**PROBLEM TO WORK ON:**
Set out every line of the records below as a Markdown table with the columns "Row" and "Line". Number the rows in order and leave out blank lines.

**Word and element location records:**
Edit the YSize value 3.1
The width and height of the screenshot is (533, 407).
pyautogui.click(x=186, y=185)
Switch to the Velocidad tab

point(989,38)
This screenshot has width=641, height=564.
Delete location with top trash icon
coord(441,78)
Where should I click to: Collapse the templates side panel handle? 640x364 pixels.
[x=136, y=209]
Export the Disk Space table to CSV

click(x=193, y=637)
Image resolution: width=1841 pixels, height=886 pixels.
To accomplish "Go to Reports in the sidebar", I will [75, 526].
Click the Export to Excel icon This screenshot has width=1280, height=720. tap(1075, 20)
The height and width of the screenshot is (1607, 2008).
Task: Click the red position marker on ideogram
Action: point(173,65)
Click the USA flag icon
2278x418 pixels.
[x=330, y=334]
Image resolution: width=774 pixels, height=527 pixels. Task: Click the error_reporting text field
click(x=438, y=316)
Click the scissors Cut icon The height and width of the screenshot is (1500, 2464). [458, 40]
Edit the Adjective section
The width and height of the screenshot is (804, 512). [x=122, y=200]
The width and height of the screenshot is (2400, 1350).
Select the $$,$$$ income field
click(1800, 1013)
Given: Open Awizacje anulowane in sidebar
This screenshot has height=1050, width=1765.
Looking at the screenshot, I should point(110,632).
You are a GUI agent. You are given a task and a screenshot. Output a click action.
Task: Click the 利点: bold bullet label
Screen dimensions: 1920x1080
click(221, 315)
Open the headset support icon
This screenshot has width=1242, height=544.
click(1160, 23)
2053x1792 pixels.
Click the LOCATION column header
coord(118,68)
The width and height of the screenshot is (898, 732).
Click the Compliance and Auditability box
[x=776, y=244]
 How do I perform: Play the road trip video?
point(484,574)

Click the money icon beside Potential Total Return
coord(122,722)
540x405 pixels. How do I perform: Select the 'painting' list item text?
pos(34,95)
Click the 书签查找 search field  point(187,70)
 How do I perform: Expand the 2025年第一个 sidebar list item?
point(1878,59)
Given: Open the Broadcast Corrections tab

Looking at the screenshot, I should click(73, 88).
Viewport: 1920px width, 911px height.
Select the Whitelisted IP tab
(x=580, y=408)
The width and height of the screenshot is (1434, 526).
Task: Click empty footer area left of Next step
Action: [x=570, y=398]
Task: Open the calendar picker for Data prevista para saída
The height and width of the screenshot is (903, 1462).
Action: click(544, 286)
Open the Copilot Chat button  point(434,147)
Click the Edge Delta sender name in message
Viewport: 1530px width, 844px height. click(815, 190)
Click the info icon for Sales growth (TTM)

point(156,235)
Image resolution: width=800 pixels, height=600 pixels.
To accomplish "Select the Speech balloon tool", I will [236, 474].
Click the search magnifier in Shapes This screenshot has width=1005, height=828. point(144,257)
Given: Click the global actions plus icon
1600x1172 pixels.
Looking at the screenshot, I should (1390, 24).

**COMPLETED TASK:**
| Row | Line |
|---|---|
| 1 | Edit the YSize value 3.1 |
| 2 | The width and height of the screenshot is (533, 407). |
| 3 | pyautogui.click(x=186, y=185) |
| 4 | Switch to the Velocidad tab |
| 5 | point(989,38) |
| 6 | This screenshot has width=641, height=564. |
| 7 | Delete location with top trash icon |
| 8 | coord(441,78) |
| 9 | Where should I click to: Collapse the templates side panel handle? 640x364 pixels. |
| 10 | [x=136, y=209] |
| 11 | Export the Disk Space table to CSV |
| 12 | click(x=193, y=637) |
| 13 | Image resolution: width=1841 pixels, height=886 pixels. |
| 14 | To accomplish "Go to Reports in the sidebar", I will [75, 526]. |
| 15 | Click the Export to Excel icon This screenshot has width=1280, height=720. tap(1075, 20) |
| 16 | The height and width of the screenshot is (1607, 2008). |
| 17 | Task: Click the red position marker on ideogram |
| 18 | Action: point(173,65) |
| 19 | Click the USA flag icon |
| 20 | 2278x418 pixels. |
| 21 | [x=330, y=334] |
| 22 | Image resolution: width=774 pixels, height=527 pixels. Task: Click the error_reporting text field |
| 23 | click(x=438, y=316) |
| 24 | Click the scissors Cut icon The height and width of the screenshot is (1500, 2464). [458, 40] |
| 25 | Edit the Adjective section |
| 26 | The width and height of the screenshot is (804, 512). [x=122, y=200] |
| 27 | The width and height of the screenshot is (2400, 1350). |
| 28 | Select the $$,$$$ income field |
| 29 | click(1800, 1013) |
| 30 | Given: Open Awizacje anulowane in sidebar |
| 31 | This screenshot has height=1050, width=1765. |
| 32 | Looking at the screenshot, I should point(110,632). |
| 33 | You are a GUI agent. You are given a task and a screenshot. Output a click action. |
| 34 | Task: Click the 利点: bold bullet label |
| 35 | Screen dimensions: 1920x1080 |
| 36 | click(221, 315) |
| 37 | Open the headset support icon |
| 38 | This screenshot has width=1242, height=544. |
| 39 | click(1160, 23) |
| 40 | 2053x1792 pixels. |
| 41 | Click the LOCATION column header |
| 42 | coord(118,68) |
| 43 | The width and height of the screenshot is (898, 732). |
| 44 | Click the Compliance and Auditability box |
| 45 | [x=776, y=244] |
| 46 |  How do I perform: Play the road trip video? |
| 47 | point(484,574) |
| 48 | Click the money icon beside Potential Total Return |
| 49 | coord(122,722) |
| 50 | 540x405 pixels. How do I perform: Select the 'painting' list item text? |
| 51 | pos(34,95) |
| 52 | Click the 书签查找 search field  point(187,70) |
| 53 |  How do I perform: Expand the 2025年第一个 sidebar list item? |
| 54 | point(1878,59) |
| 55 | Given: Open the Broadcast Corrections tab |
| 56 | Looking at the screenshot, I should click(73, 88). |
| 57 | Viewport: 1920px width, 911px height. |
| 58 | Select the Whitelisted IP tab |
| 59 | (x=580, y=408) |
| 60 | The width and height of the screenshot is (1434, 526). |
| 61 | Task: Click empty footer area left of Next step |
| 62 | Action: [x=570, y=398] |
| 63 | Task: Open the calendar picker for Data prevista para saída |
| 64 | The height and width of the screenshot is (903, 1462). |
| 65 | Action: click(544, 286) |
| 66 | Open the Copilot Chat button  point(434,147) |
| 67 | Click the Edge Delta sender name in message |
| 68 | Viewport: 1530px width, 844px height. click(815, 190) |
| 69 | Click the info icon for Sales growth (TTM) |
| 70 | point(156,235) |
| 71 | Image resolution: width=800 pixels, height=600 pixels. |
| 72 | To accomplish "Select the Speech balloon tool", I will [236, 474]. |
| 73 | Click the search magnifier in Shapes This screenshot has width=1005, height=828. point(144,257) |
| 74 | Given: Click the global actions plus icon |
| 75 | 1600x1172 pixels. |
| 76 | Looking at the screenshot, I should (1390, 24). |